Vergewaltigungen als Kriegsverbrechen anzuerkennen und einen internationalen Strafgerichtshof einzurichten, habe ich als Antrag schon 1992 ins Europaparlament eingebracht. Nach 1997 und nach 2001 müssen wir uns weiter für die Anerkennung und die Finanzierung des Internationalen Strafgerichtshofes einsetzen, die traumatisierten Opfer der Kriege nicht vergessen!
Die Sorge um den Wiederaufbau, um die Versöhnung in Kriegsregionen auch in Afrika und um die Rolle der EU dabei hat mich nie losgelassen, auch nachdem ich 1993 wegen Ost- und Jugendquote und meiner UNO-Interventionsposition nicht wieder für das Europaparlament aufgestellt wurde.
Im Wahlkampfteam 2004 möchte ich mich mit andern für das Konzept der effektiven Krisenprävention einsetzen, das auf Bundes- und Europaebene inzwischen verbessert worden ist, dabei für die Rolle unabhängiger Medien, für mehr Führungspositionen von Frauen in der Konfliktlösung, so wie sie die UN- Sicherheitsratsresolution 1325 fordert, an der ich mitgearbeitet habe.

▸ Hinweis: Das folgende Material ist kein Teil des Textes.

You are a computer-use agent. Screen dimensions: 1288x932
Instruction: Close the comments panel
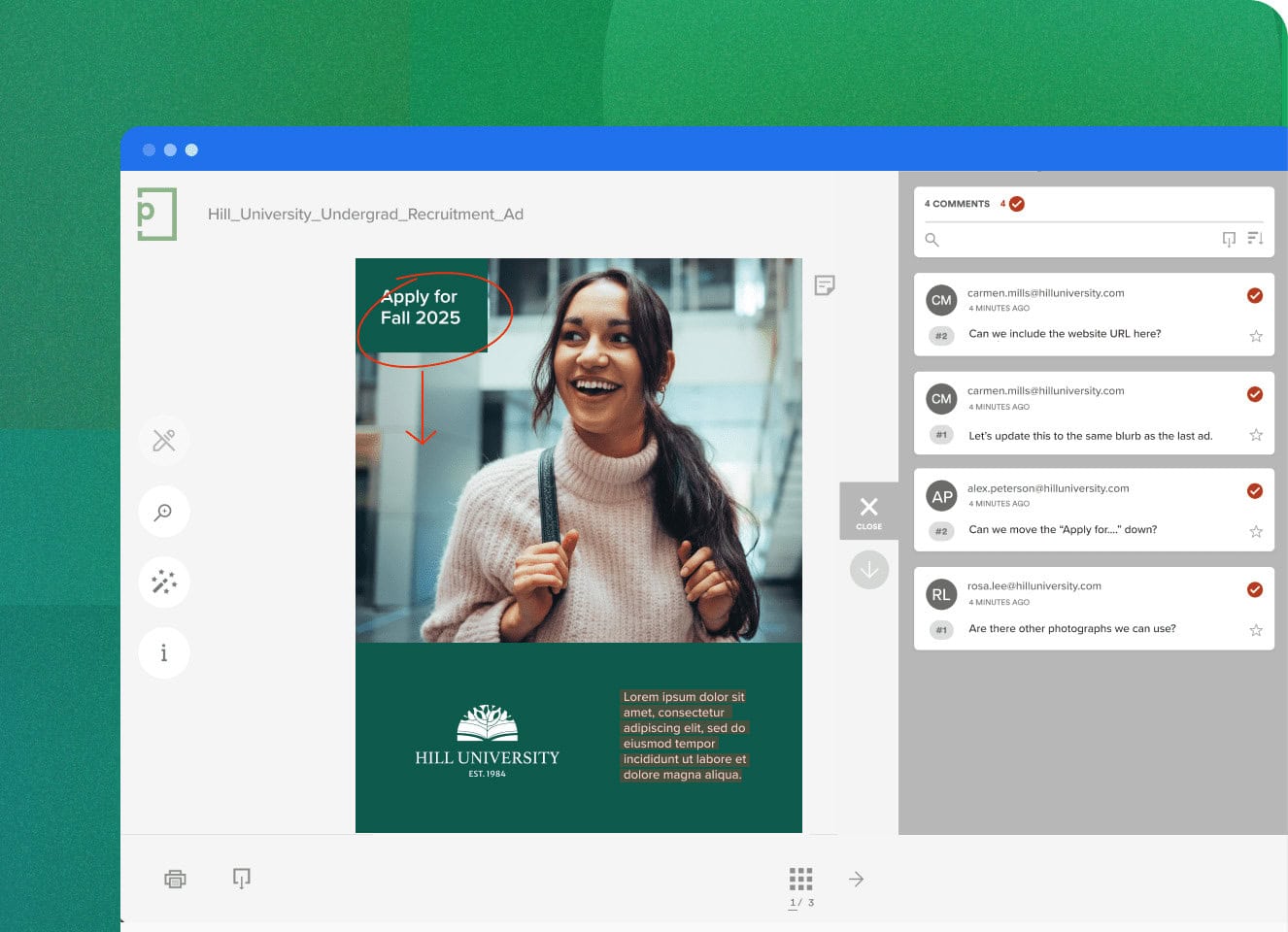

- Gerade nach dem 11.9.01, aber eigentlich schon 1991, seit dem 2. Golfkrieg und der bosnischen Tragödie sollte es den intellektuellen, politischen und Medieneliten europaweit und global klar sein, dass Dialoge der Kulturen, der Religionen, der Weltregionen, aber auch der Parlamente und der unabhängigen NGO`s nötig sind, wenn wir weitere Gewalteskalationen und andauernde Kriege und zunehmende Gewaltökonomien in der Welt aufhalten wollen.